If you use your phone to access your work network or any business-related data, your phone needs the same level of security as a laptop or workstation. If hackers can gain access to your phone, they can worm their way to your firm’s network.
9. Stop Relying Only on Onsite Backups
How often is your system backed up? Weekly? Monthly? If you can’t recall, it has probably been too long. Yes, backups protect against cyber attacks, but they also ensure business continuity.
Ask yourself a few pointed questions, like:
- How much work would you have to do over if you never backed up your live system?
- How much time would be lost if employees could not access the system?
- Have you checked your backups recently to make sure that they’re actually working?
- Backups are the only way to ensure business continuity in case of a power outage or natural disaster.
Local backups may have worked in the past, but they are no longer enough to protect against a cyber attack. In the past, a ransomware attack was circumvented if companies had a backup. But today’s cyber criminals use ransomware that first disables locally stored backups before demanding a ransom.
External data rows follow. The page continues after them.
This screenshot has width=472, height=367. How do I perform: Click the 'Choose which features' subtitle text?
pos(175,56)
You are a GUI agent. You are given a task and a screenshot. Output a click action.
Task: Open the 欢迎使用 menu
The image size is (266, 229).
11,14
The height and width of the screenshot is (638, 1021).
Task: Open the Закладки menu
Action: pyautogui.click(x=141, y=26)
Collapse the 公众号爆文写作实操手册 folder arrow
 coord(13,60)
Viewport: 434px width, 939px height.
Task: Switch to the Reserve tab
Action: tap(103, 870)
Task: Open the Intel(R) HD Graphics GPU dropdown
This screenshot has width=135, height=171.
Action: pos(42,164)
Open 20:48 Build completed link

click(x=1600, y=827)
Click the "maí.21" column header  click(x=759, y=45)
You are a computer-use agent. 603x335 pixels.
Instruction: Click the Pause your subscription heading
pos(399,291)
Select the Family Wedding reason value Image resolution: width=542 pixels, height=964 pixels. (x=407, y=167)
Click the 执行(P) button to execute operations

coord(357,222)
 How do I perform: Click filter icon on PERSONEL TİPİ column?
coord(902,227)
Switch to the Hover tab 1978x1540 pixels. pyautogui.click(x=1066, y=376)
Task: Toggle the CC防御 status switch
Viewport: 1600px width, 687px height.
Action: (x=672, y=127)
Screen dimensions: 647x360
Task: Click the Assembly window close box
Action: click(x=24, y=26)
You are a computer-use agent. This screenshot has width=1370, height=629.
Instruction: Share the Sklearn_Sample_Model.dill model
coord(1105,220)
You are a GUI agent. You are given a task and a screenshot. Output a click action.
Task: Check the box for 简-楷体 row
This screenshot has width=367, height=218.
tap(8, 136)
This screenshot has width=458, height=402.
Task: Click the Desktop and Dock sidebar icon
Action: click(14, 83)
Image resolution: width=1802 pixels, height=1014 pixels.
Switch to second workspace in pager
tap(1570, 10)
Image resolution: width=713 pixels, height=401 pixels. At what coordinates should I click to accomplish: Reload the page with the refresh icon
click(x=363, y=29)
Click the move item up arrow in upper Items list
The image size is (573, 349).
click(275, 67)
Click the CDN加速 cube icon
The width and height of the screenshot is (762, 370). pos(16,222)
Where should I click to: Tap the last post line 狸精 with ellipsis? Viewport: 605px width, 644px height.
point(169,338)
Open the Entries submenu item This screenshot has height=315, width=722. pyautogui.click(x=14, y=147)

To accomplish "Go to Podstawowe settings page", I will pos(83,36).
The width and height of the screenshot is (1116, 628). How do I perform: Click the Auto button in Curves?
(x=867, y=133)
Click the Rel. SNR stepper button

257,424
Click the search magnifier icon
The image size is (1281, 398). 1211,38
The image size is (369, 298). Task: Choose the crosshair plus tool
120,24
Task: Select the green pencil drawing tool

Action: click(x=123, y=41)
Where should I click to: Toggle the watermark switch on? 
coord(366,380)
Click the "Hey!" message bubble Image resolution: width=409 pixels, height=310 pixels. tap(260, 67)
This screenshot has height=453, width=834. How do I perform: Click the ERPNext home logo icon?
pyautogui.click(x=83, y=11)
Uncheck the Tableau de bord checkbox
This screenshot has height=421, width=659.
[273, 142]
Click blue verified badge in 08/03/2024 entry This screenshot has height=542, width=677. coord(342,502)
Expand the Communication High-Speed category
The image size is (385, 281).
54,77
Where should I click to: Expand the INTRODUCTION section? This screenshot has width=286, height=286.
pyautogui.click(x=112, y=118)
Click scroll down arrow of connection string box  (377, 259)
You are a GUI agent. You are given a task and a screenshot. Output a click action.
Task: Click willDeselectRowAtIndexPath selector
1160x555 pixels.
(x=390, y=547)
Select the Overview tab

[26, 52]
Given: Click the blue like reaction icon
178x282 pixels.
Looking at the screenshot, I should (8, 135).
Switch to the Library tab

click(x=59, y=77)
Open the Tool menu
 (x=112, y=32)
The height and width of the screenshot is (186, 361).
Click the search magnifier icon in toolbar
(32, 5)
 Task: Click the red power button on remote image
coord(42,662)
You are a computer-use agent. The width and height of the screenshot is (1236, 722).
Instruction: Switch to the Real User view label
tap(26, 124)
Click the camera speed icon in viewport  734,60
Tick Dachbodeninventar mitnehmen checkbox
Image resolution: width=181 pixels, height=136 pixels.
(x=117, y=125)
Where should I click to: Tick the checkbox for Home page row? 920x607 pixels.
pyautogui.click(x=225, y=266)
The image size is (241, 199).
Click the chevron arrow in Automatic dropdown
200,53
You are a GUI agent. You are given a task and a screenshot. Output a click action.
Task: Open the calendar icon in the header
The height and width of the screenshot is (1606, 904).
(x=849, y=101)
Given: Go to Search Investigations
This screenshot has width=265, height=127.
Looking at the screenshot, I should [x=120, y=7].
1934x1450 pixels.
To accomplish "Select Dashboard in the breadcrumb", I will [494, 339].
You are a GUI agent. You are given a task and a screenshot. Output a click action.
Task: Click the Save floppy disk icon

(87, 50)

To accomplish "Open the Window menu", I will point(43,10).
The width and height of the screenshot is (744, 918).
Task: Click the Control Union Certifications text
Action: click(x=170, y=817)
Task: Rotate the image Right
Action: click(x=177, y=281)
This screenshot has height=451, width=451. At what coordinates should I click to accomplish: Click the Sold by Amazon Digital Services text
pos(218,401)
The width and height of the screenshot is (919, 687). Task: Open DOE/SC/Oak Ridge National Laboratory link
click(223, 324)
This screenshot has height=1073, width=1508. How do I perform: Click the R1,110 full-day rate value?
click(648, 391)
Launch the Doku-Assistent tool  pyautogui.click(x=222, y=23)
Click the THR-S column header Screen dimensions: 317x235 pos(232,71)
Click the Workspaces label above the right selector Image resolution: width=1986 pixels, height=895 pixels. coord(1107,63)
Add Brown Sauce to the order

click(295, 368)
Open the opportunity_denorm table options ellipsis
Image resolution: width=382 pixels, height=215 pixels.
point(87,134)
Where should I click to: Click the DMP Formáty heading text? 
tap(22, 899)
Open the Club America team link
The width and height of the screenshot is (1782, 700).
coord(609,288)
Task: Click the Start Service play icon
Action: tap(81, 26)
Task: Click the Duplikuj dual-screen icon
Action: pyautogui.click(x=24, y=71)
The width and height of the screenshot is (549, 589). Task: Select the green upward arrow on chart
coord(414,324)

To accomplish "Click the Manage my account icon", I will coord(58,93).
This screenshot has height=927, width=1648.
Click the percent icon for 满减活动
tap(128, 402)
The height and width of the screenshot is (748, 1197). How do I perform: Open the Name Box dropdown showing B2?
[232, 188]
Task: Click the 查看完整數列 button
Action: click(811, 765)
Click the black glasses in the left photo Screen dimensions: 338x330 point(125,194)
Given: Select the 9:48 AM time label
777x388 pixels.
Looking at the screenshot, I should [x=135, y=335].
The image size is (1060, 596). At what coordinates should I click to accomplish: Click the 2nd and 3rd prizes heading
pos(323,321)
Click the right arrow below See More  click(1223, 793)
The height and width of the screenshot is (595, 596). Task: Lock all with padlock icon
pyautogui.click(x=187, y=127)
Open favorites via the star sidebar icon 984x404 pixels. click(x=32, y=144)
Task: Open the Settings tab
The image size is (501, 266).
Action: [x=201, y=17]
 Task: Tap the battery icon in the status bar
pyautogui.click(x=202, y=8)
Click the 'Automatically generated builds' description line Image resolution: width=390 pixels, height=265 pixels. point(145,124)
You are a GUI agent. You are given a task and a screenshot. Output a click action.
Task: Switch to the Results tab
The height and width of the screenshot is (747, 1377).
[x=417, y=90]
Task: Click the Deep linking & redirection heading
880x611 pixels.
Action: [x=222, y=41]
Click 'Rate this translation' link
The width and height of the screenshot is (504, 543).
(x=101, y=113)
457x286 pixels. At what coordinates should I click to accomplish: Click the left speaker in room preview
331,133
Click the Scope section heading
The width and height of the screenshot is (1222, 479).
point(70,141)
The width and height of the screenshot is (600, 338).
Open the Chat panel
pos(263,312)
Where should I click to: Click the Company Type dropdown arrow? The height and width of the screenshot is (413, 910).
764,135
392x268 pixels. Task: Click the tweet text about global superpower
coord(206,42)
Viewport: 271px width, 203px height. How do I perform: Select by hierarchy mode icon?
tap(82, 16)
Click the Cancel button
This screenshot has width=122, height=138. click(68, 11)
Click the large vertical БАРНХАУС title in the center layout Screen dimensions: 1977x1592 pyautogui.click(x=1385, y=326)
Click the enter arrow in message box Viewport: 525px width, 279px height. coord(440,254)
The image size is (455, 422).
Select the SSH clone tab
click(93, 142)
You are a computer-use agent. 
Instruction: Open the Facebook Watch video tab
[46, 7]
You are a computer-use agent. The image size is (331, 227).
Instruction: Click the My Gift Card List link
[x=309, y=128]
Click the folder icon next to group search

That’s why onsite backups are no longer effective in countering malware attacks.Your backups should also be maintained offsite, so hackers cannot access them as part of their cyber attacks.
10. Stop Clicking on Links from Unknown Sources
Most employees know not to click on suspicious links, especially if they don’t recognize the sender. The problem is knowing and doing are not the same thing.
First, hackers have become more sophisticated. They have fooled tech companies such as Google and Facebook, so don’t assume that your staff will detect a possible threat unless you train them.
In the middle of a hectic workday, it’s easy to click on a phishing link without thinking. Make sure everyone knows what to do if they should mistakenly click on a suspicious link.
And if it does happen, don’t finger point! Employees won’t say anything if they are going to be chastised. That creates a bigger problem because the faster a potential attack is identified, the less damage is done.
Every inbox gets spam no matter how good the filter. When spam hits your inbox, delete it immediately. Many have a compromised link in the mail that allows viruses to be downloaded. No one wants to accidentally click on a spam link that gives hackers access to the system.
Don’t Be Tomorrow’s Cybersecurity Headline
These ten suggestions are actions your firm can take now to strengthen your security defenses, but these are only the beginning.
Remember the reasons hackers target professional services firms? The number one reason is a lack of IT personnel. Without access to cybersecurity specialists, you still lack:
- Security tools to help defend against attacks
- Established best-practices that ensure security safeguards are followed
- Strong access policies that use a least-privileged model
- Backup procedures that include offsite copies to protect against malware that targets backup and live systems
A cybersecurity consulting firm has access to tools that can assess and test network defenses before hackers attack. They can also help train your employees in best practices to minimize the risk of a human-assisted compromise.
And they are familiar with multi-factor authentication and least-privileged access models, so they help secure your environment. They can provide offsite backup services, so in case of a compromise, your system can be restored.
The right managed services provider can help keep you from having your business hacked and give you the extra security you need.